Running Tests in a Dedicated Stage
Add a test stage between builder and runtime:
FROM node:20-alpine AS builder
WORKDIR /app
COPY package.json package-lock.json ./
RUN npm ci
COPY . .
RUN npm run build
FROM builder AS test
RUN npm test
FROM node:20-alpine AS runtime
WORKDIR /app
COPY package.json package-lock.json ./
RUN npm ci --only=production
COPY --from=builder /app/dist ./dist
EXPOSE 3000
CMD ["node", "dist/server.js"]
The test stage inherits from builder (already has all dependencies and compiled output) and runs the test suite. If tests fail, docker build fails and the runtime stage is never reached. This enforces that the production image is never built from a codebase with failing tests.

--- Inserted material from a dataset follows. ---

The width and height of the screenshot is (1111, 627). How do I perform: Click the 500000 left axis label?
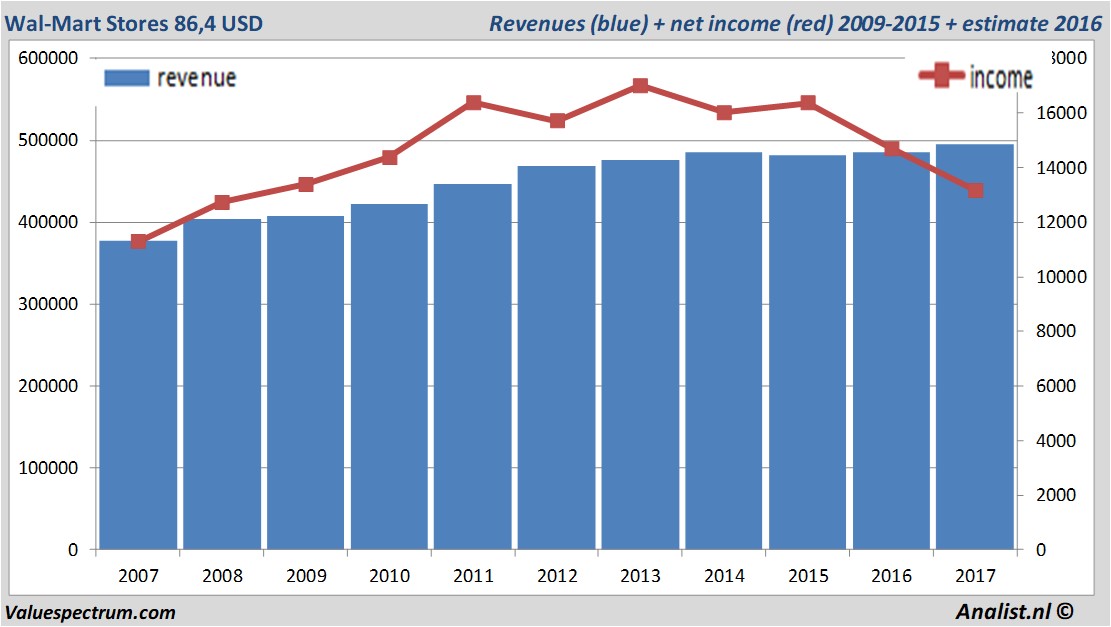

In CI, build the test stage explicitly to run tests, then build the full image for deployment:
docker build --target test -t my-api:test .
docker build -t my-api:latest .
Multi-Stage for Go
Go is an especially clean fit for multi-stage builds because Go produces statically linked binaries with no runtime dependencies:
FROM golang:1.22-alpine AS builder
WORKDIR /app
COPY go.mod go.sum ./
RUN go mod download
COPY . .
RUN CGO_ENABLED=0 GOOS=linux go build -o /server .
FROM scratch
COPY --from=builder /server /server
ENTRYPOINT ["/server"]
The final image is built FROM scratch — the empty image — and contains only the compiled binary. The Go compiler, standard library source, and downloaded modules are entirely absent from the production image.
Typical sizes:
| Stage | Size |
|---|---|
golang:1.22-alpine builder | ~240MB |
Final scratch image | ~8MB |
This 97% size reduction is achievable because Go compiles everything into a single static binary.

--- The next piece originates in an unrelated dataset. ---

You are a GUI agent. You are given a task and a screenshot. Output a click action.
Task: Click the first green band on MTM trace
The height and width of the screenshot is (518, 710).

Inspecting the Final Image
After building, confirm that no build tools ended up in the final image:
docker run --rm my-api:latest which tsc
Expected result: which: tsc: not found — the TypeScript compiler is not present.
docker run --rm my-api:latest ls node_modules | grep typescript
Expected result: no output — TypeScript is not in production node_modules.
docker history my-api:latest
The layer history shows only the runtime stage's steps — no trace of the builder stage's layers, which are discarded after the final image is assembled.